Via un post de Matt McCall / VC confidential
Dans toute entreprise, il est de bon ton de prétendre que la double clef de la réussite se situe quelque part entre un bon produit et un bon management. Cela est en partie vrai, mais je vais expliquer plus loin qu'il manque pourtant une clef indispensable : le client final.
Est-ce qu’un mauvais produit peut réussir grâce à un bon management ? ou le contraire un très bon produit peut’ il échouer à cause d’une direction calamiteuse ?
C’est toute la réflexion que font les VC’s lorsqu’ils choisissent d’investir dans une société (lire le post sur VC Confidential).
Mais je suis convaincu que c'est ni l’un, ni l’autre, car ce n’est pas le management ou le produit (jockey et cheval) sur lequel il faut miser, mais seulement sur l’utilisateur final qui détient la clef du succès d’un produit ou d’un service.
Au fond, le client ignore s'il y a des grands noms au board management, ou si la technologie est géniale, il s’en moque, il ne voit que l’utilité du produit.
Un mauvais management peut mener à l’apogée du succès un produit qui répond aux attentes du plus grand nombre.

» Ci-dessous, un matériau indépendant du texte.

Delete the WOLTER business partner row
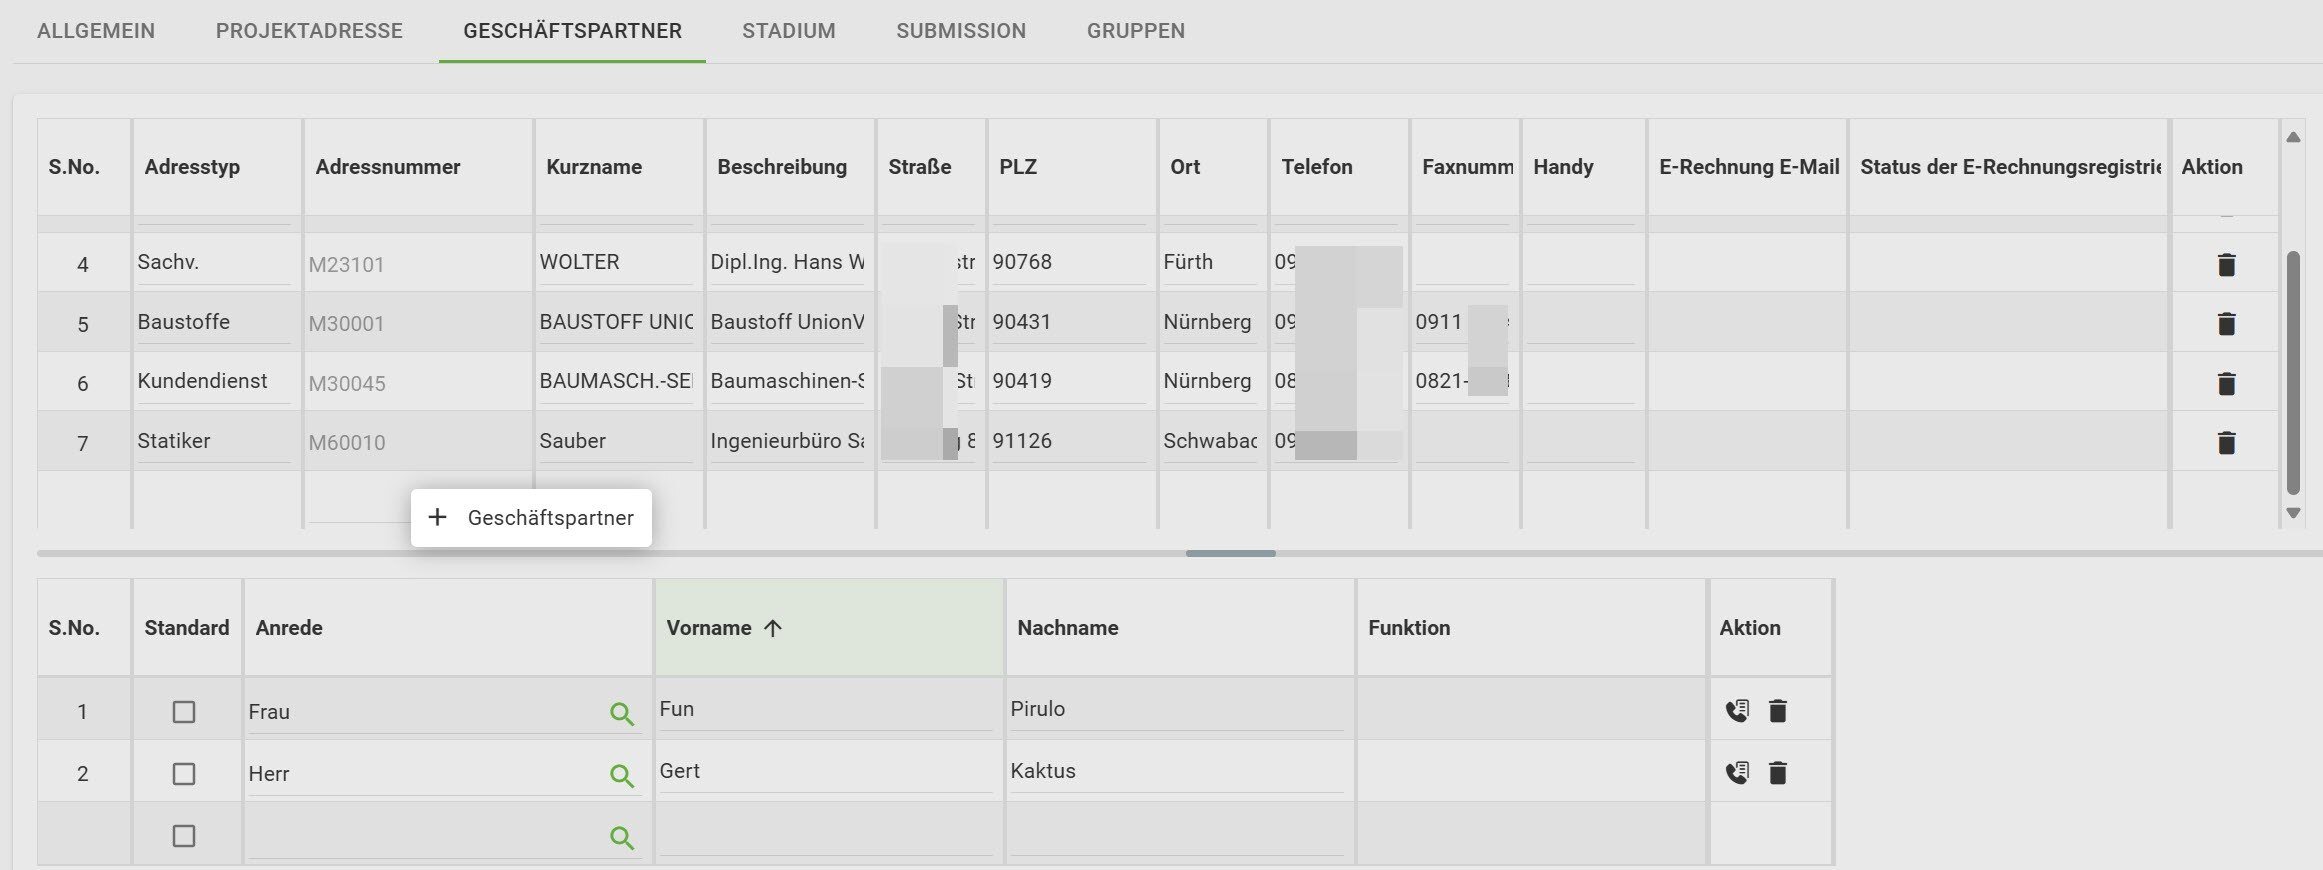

A contrario, un excellent management avec un très bon produit, mais qui ne correspond pas au marché, est voué à l’échec.
Je dirais donc qu’il y a deux escaliers à gravir, le premier pour tester le produit sur le marché et l’autre, si ce produit répond, commencer à construire un management sérieux et un marketing produit.
Jamais un business plan traditionnel ne peut apporter les bonnes réponses aux investisseurs car il ignore l’utilisateur final, sa philosophie, sa culture, ses besoins potentiels, son environnement émotionnel par rapport au produit.
Miser sur le jokey ou sur le cheval revient à jouer le hasard, exactement comme une course de chevaux et les gagnants sont dès lors peu nombreux…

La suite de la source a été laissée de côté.